O caso do Banco Master reacendeu a discussão sobre a responsabilidade das agências de classificação de risco em suas avaliações e na comunicação ao público.
Mesmo com questionamentos sobre a sustentabilidade de seu modelo de negócios, muito antes da situação se deteriorar, o Master contava com rating em grau de investimento, o que permitia que fundos, empresas e pessoas físicas investissem na instituição de Daniel Vorcaro.
Esse argumento foi levantado recentemente pela Rioprevidência. Diante das críticas por ter investido cerca de R$ 960 milhões em letras financeiras do banco, o Regime Próprio de Previdência Social (RPPS) do Rio de Janeiro destacou que o Master detinha grau de investimento.
No ano passado, período em que a Rioprevidência aplicava nesses títulos, a Fitch Ratings atribuiu ao Master a nota “A-(bra)” na escala nacional de longo prazo, indicando alta qualidade da dívida e da empresa.
Segundo o fundo, a nota atestava a “solidez financeira e a credibilidade institucional” do banco, embora o rating de longo prazo em moeda estrangeira e local fosse “B+”, o que, segundo a metodologia da Fitch, representa “risco significativo de inadimplência, com margem de segurança limitada”.
A Rioprevidência não foi a única. Segundo levantamento do Ministério da Previdência, outros 17 RPPS — de um total de 2,1 mil existentes no País — investiram nos títulos, somando R$ 1,8 bilhão. Esses fundos devem enfrentar prejuízos, já que as letras financeiras não são garantidas, diferentemente dos CDBs.
O caso reacende o debate sobre os limites e responsabilidades das agências de rating, discussão que remonta à crise do subprime em 2008, nos Estados Unidos, quando ativos de alto risco receberam notas elevadas, gerando dúvidas sobre a atuação dessas empresas.
No caso do Master, surgiram questionamentos semelhantes. Além do formato de captação, o mercado demonstrava preocupação com a participação do banco em fundos de investimento e FIDCs, a baixa transparência nos resultados dessas aplicações, investimentos em ativos de pouca liquidez — como precatórios — e seu estilo agressivo de M&As, gerando dúvidas sobre a avaliação da Fitch.

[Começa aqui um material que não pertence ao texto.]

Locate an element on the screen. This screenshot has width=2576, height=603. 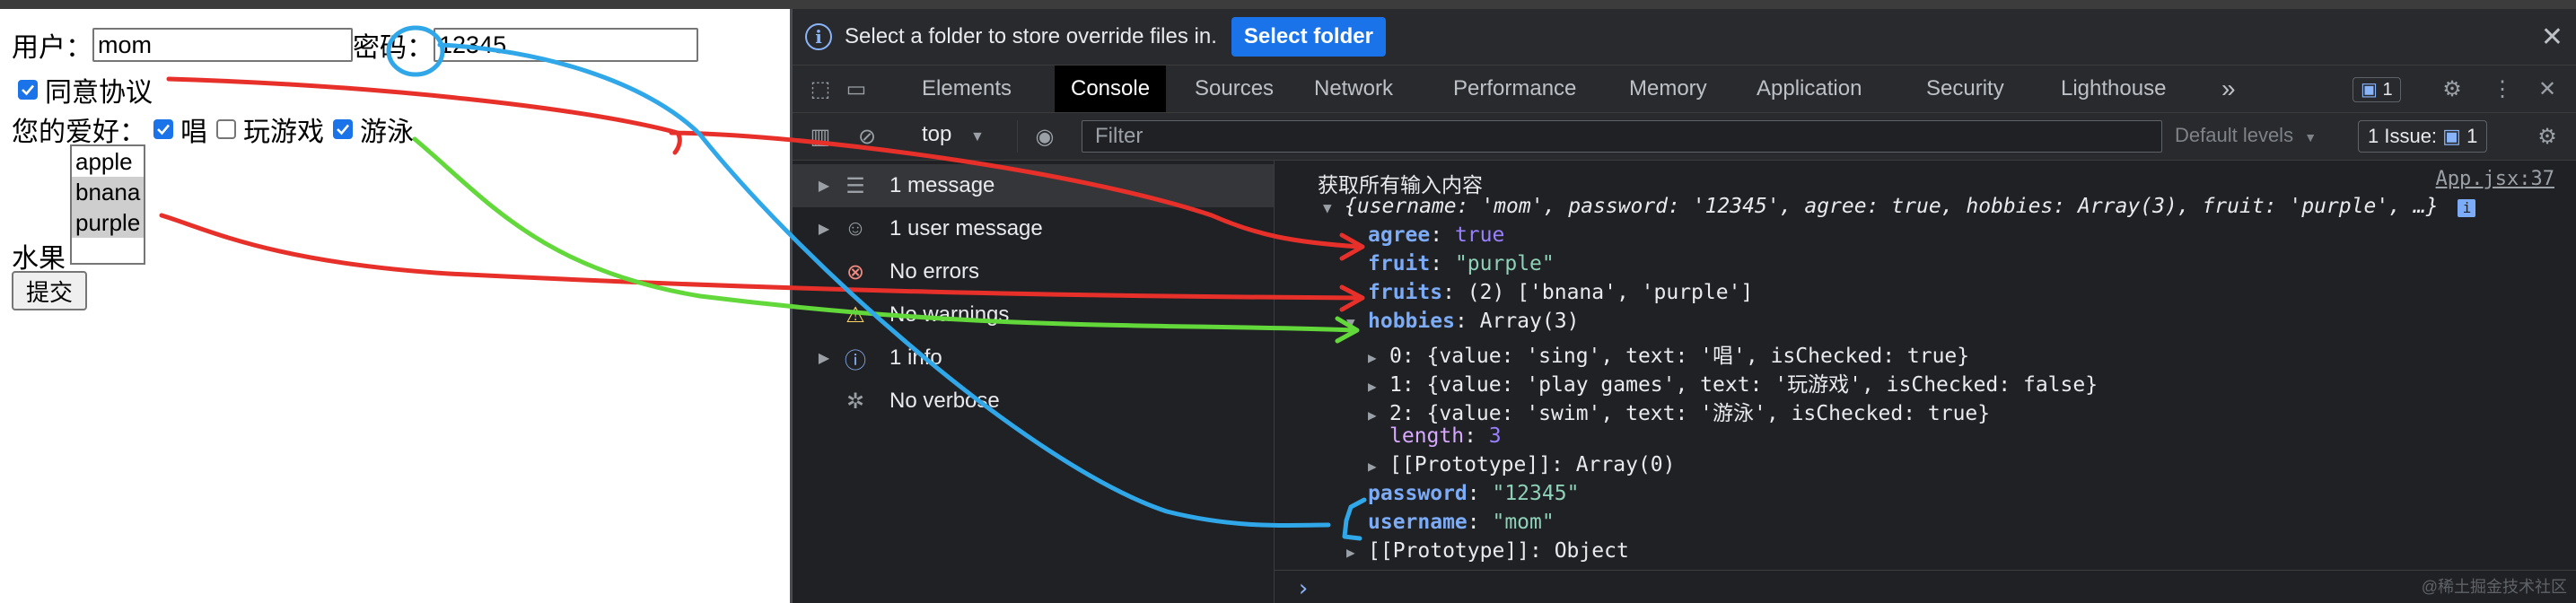
credentials-row: 用户： 密码： is located at coordinates (355, 45).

“Carregar FIDC, cota de ação, fundo de ação prejudica muito o capital, pois no cálculo do ativo ponderado pelo risco, o peso é maior. Por isso, normalmente os bancos evitam esse tipo de ativo”, diz Pedro Ávila, analista da Varos Research.
Para Armando S. Mesquita Neto, sócio da banca A. Mesquita Advogados e especialista em compliance pelo Insper, o rating é uma opinião sobre risco de crédito num dado momento, baseada em informações disponíveis - muitas vezes fornecidas pelo próprio emissor - e não uma auditoria forense do balanço.
Segundo ele, a jurisprudência considera o rating uma “opinião especializada”, não uma garantia de solvência, e só admite responsabilização quando há omissão diante de sinais evidentes, uso de metodologia inadequada ou negligência com informações relevantes.
“No caso do Banco Master, ainda estamos no início das investigações. Falar em culpa das agências agora seria precipitado”, afirma o especialista em compliance.
Para Mesquita, o episódio expõe três fragilidades estruturais: assimetria de informação entre bancos emissores e agências; potenciais conflitos comerciais, já que o avaliado paga pela avaliação; e a dificuldade de detectar, em tempo real, esquemas sofisticados de manipulação de carteiras de crédito.
“Em última instância, o caso reforça que investidores institucionais e reguladores não podem ‘terceirizar’ a diligência às agências de rating. Elas são um insumo relevante, mas claramente insuficiente para evitar fraudes dessa magnitude”, diz ele.
Procurada pelo NeoFeed, a Fitch afirmou que suas classificações refletem a aplicação rigorosa da metodologia pública da agência, baseada em informações disponíveis e verificáveis no momento da análise.
“A Fitch não audita os balanços - utiliza os documentos auditados dos emissores. Os ratings são limitados em relação a eventos imprevistos (como fraudes, desastres naturais ou ataques cibernéticos), que ficam excluídos até se tornarem explícitos”, informou.
A agência destacou que o rating do Master começou a mudar em outubro do ano passado. A rejeição da compra pelo BRB levou ao rebaixamento dos ratings em 9 de setembro: na escala nacional, para “BB-(bra)”, e na internacional, para “B-”.
A deterioração da liquidez, da estrutura de captação e o atraso na publicação das demonstrações financeiras levaram a novo rebaixamento em 14 de outubro, para “CC” em ambas as escalas.
Na quarta-feira, 19 de novembro, a Fitch rebaixou todos os ratings do Master — nacional e internacional — para “D”, em razão da liquidação extrajudicial do banco.